How Many Bones Can You Count?


  • Students will count and draw the bones in their bodies, comparing results with each other and with encyclopedias entries.
  • Students will work on the following skills:
    • Observing
    • Inferring
    • Classifying
    • Measuring
    • Predicting
    • Communicating
    • Researching

Materials Needed

  • Paper and pencil
  • Encyclopedia or other appropriate reference books


  1. Ask the students to feel the bones in the fingers of one hand with their other hand.
  2. Have them count the bones and record the number of bones they counted in their hand.
  3. Tell them to continue counting the bones in their wrist up to their shoulder and write down that number.
  4. Direct them to begin with their toes and count all the bones they can find in their foot, leg, back, and so on. As they count have them record the numbers.
  5. Using this procedure, have them count the bones in their entire body and record their findings.
  6. Instruct the students to draw a picture of the human skeleton, showing the bones they found.
  7. Encourage them to compare notes and drawings with others in their group. If their numbers differ for some parts of the body, have them count again and try to determine where the differences occurred.
  8. When they have counted and drawn all the bones they could find in their bodies, have them go to the encyclopedia and see if they can find out how many bones are in the human skeleton.
  9. Ask them if their count was accurate, and have them identify the bones they missed, if any.

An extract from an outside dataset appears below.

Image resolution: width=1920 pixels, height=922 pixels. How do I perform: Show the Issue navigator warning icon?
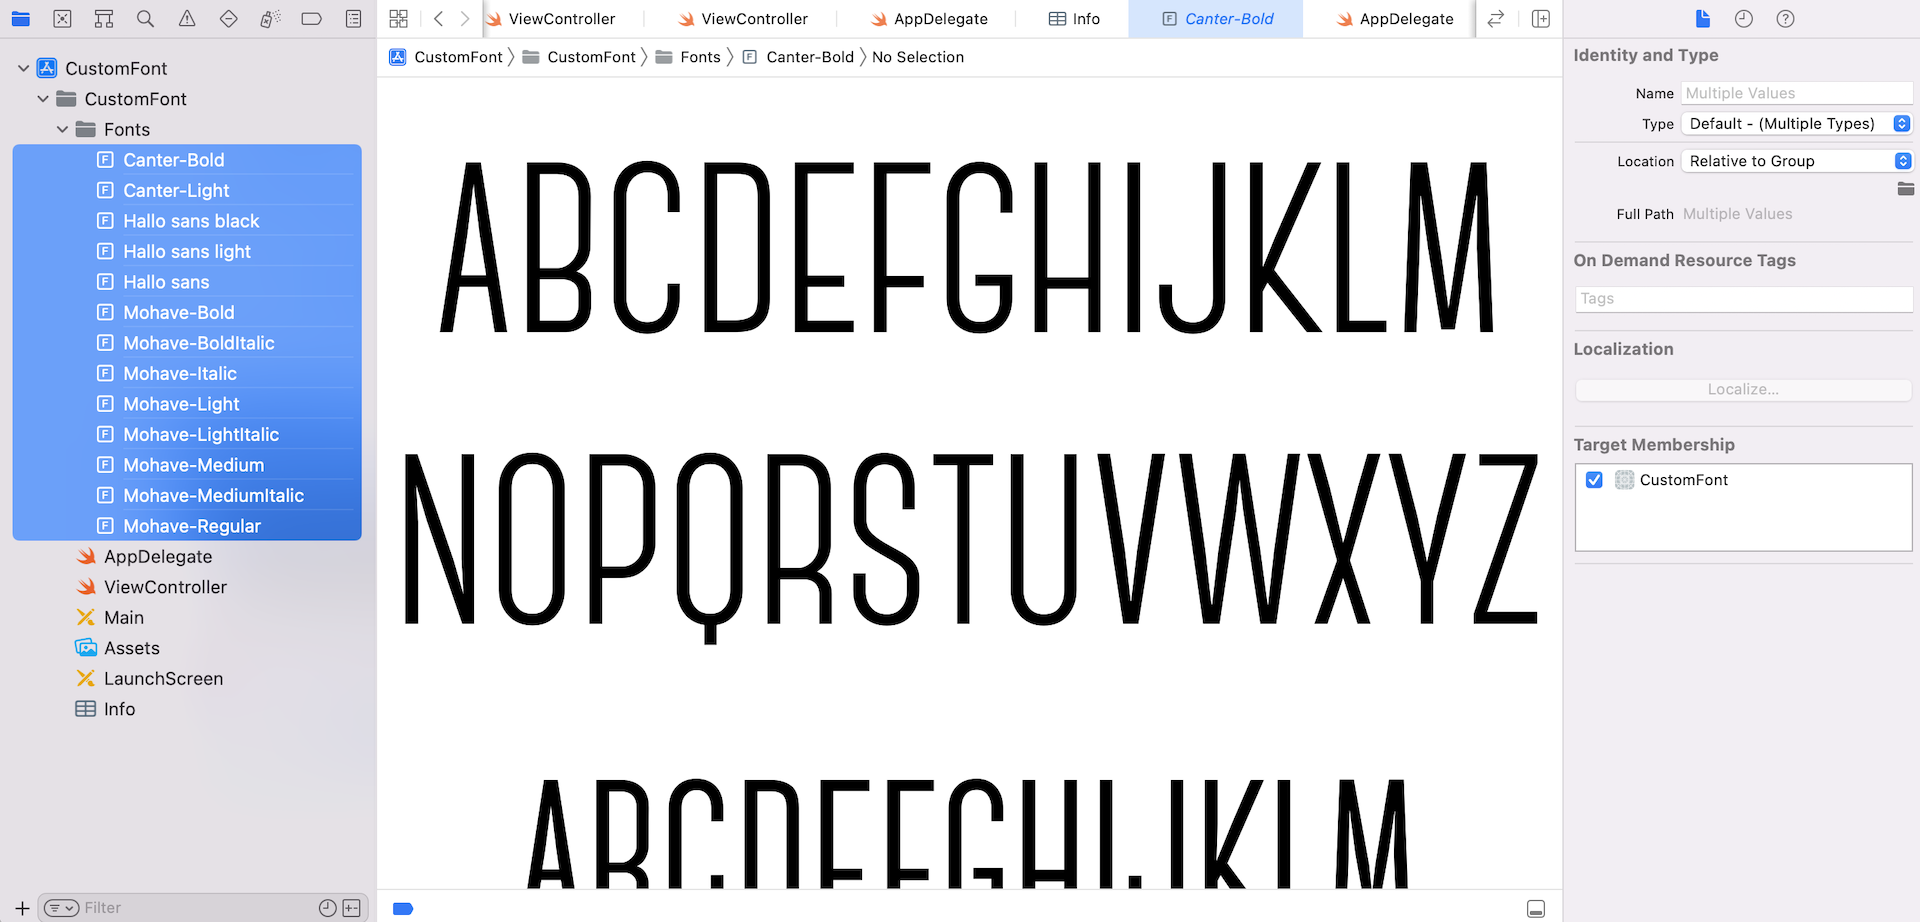coord(187,19)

  • Ask the students which of their bones are similar to those of a cat or dog, a bird, or other animals. Ask them to decide how they can find out, and have them study the answer to the question for the animals of their choice. Encourage them to share the information with their group.

Teacher Information

  • The human body has at least 206 bones. A textbook that has this information could be substituted for the encyclopedia suggested in the materials list. The process of counting andsearching the text or encyclopedia will provide a worthwhile and interesting research experience for students.
  • Lower grades can count, talk about, compare, and draw the bones they think they feel.The use of reference books can be eliminated for students who are not able to use them.
Have students count their bones, draw the structure of their skeletons, and compare the results with other students and encyclopedias.